What’s crispy-tender and slightly-sweet? My version of roasted radishes! Enjoy them as a healthy snack, or serve them as a side dish. You can even turn them into sexy, seasonal Crostini, just as I did last night.
Would you believe that I ate over 4 pounds of radishes in order to come up with this recipe? ‘Tis true. I had to experiment with different marinating formulas and roasting temperatures and times. And this version, which includes honey, lemon, and thyme, is my absolute favorite.
Before we proceed to the step-by-step recipe, let me share this poem by reader Mary Farrell (a/k/a “Mary in Iowa”). Mary tried the roasted radishes, and discovered she loved them:
Ode to the Lowly Radish
For radishes, my friends, I do not care
Pungent and fiery, they’re not tasty fare.
So why do I plant them every year,
When even the rabbits sniff them and sneer?
They save the space for warmth loving things;
Peppers, tomatoes, or beans without strings.
Now what does one do with all those red globes?
Toss in the compost to feed soil microbes?
Oh, no, my dear ones, you mix them to rhyme
With lemon and honey, olive oil and thyme.
Pour all in a pan and put them to roast,
Then serve them on top of ricotta on toast.
And they’re so delicious right down to the core,
That I’m thinking next spring I might plant even more!
Note: Although radish greens aren’t needed for this recipe, you can certainly saute them in oil and garlic as another side dish.
As they cook, the radishes will exchange their sharp, peppery bite for something sweet, mellow, and totally awesome.
Now, if you’d like to make Radish Crostini — and I hope you will — just proceed as follows:
Radish Crostini is irresistible. I ate the entire batch. And then I made another batch, and delivered it to Brenda Johnson, my taste-tester. Brenda’s eyes rolled upward as she ate the pretty morsels. And no wonder! Radish Crostini is what the angels eat during cocktail-hour in heaven.
I hope, this spring, that you will plant radishes (only 30 days from seed to harvest!) or obtain them from your CSA or farmers’ market. Roasted with honey, lemon, and thyme, the humble vegetable seems to achieve its full, glamorous potential.
Here, for your convenience, is a copy-and-paste version of the above:
Roasted Radishes with Honey, Lemon, and Thyme
Kevin Lee Jacobs
Ingredients for at least 4 servings
25-30 radishes (about 1 1/2 pounds), washed and blotted dry in a kitchen towel
A generous tablespoon olive oil
1 tablespoon local honey
1 tablespoon kosher salt, and several grinds black pepper
The grated zest of 1 lemon
The juice of half a lemon
1/2 teaspoon dried thyme leaves
For Radish Crostini: Toasted slices of a crusty French baguette; ricotta cheese, and dried thyme leaves
Cut off the green radish stems, but keep the “tails” in place.

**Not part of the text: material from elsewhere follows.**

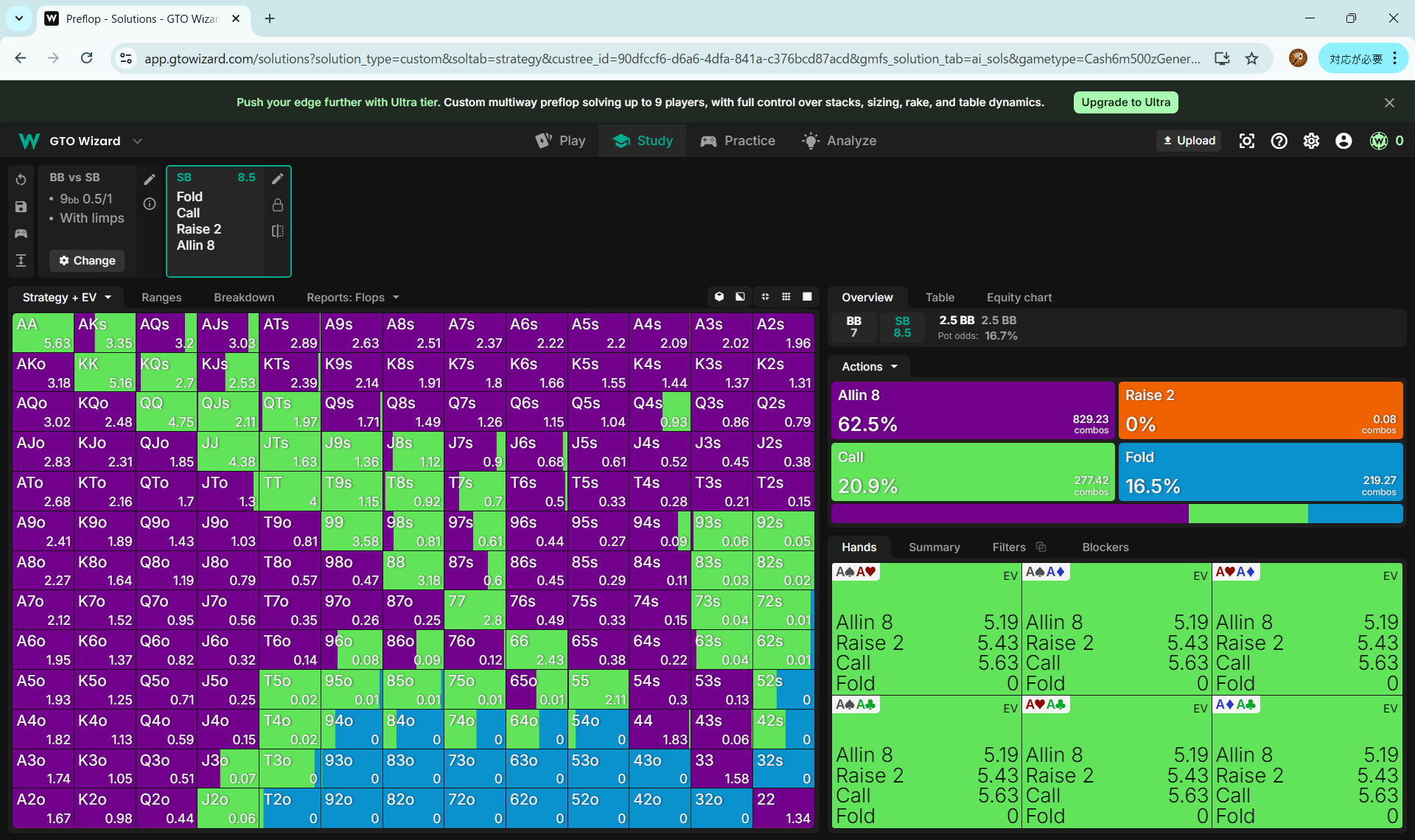
Task: Click the reset/undo icon in left sidebar
Action: tap(21, 179)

Slice the globes lengthwise in half. To make neat wedges for Crostini, cut the halves lengthwise in half.
Put the radish pieces in a large bowl, and add the olive oil, honey, salt, pepper, the lemon zest and juice, and thyme. Toss with a spatula.

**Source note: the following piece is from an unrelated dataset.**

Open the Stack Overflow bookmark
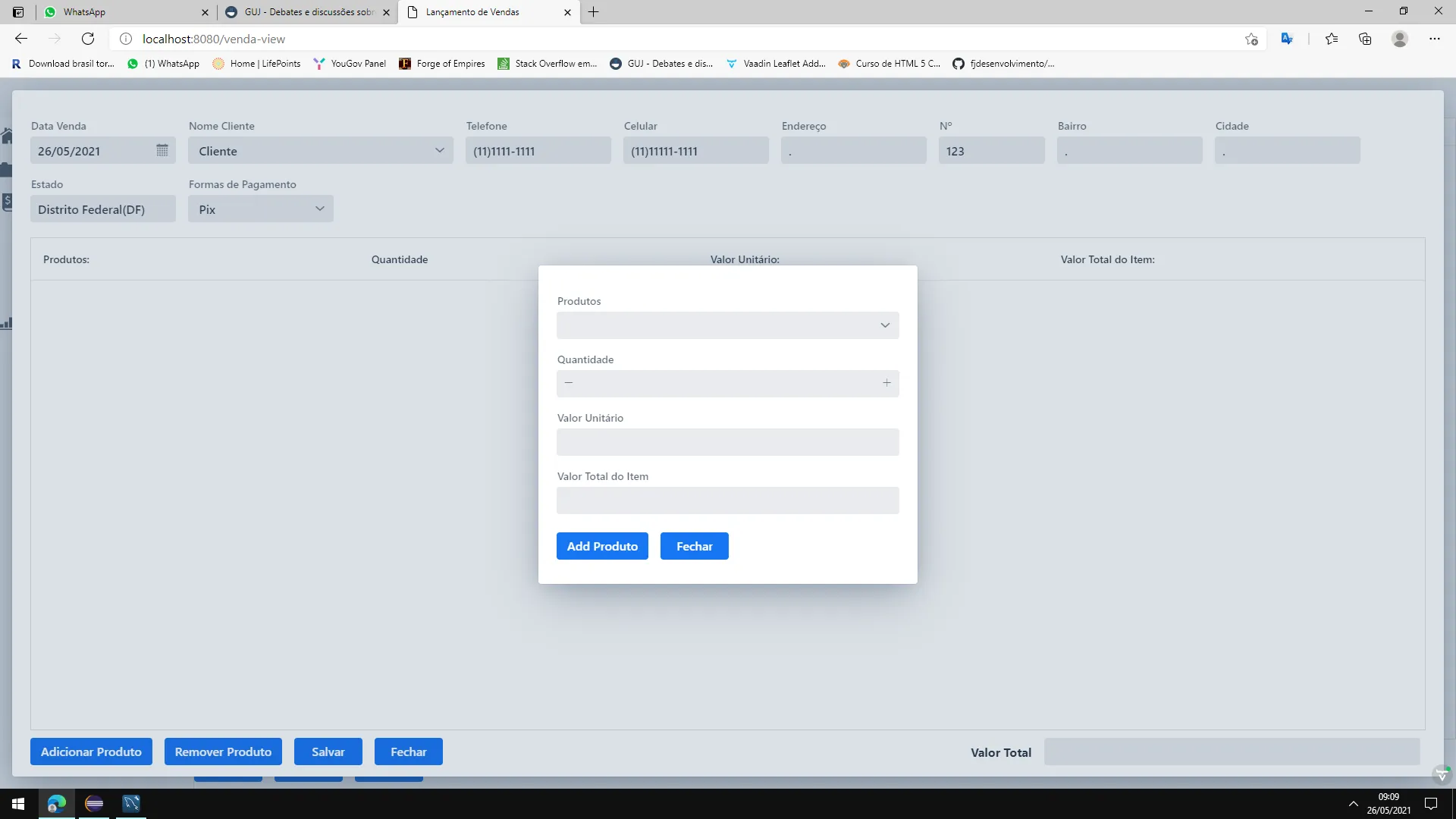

While the radishes marinate, center the oven rack, and preheat the oven to 450°F.
Pour the radishes and all of their liquids onto a large baking sheet. Roast in the preheated oven until the radishes are tender-crisp when pierced with a small knife, the red skins have blistered, and most (if not all) of the lemon juice has evaporated from the baking sheet — 22-26 minutes.
Serve hot or warm as a snack of side dish.
To make Radish Crostini, simply spread a thick layer of ricotta cheese onto each toasted slice of baguette. Top with 3 radish wedges and a light sprinkling of dried thyme leaves. Serve warm or at room temperature.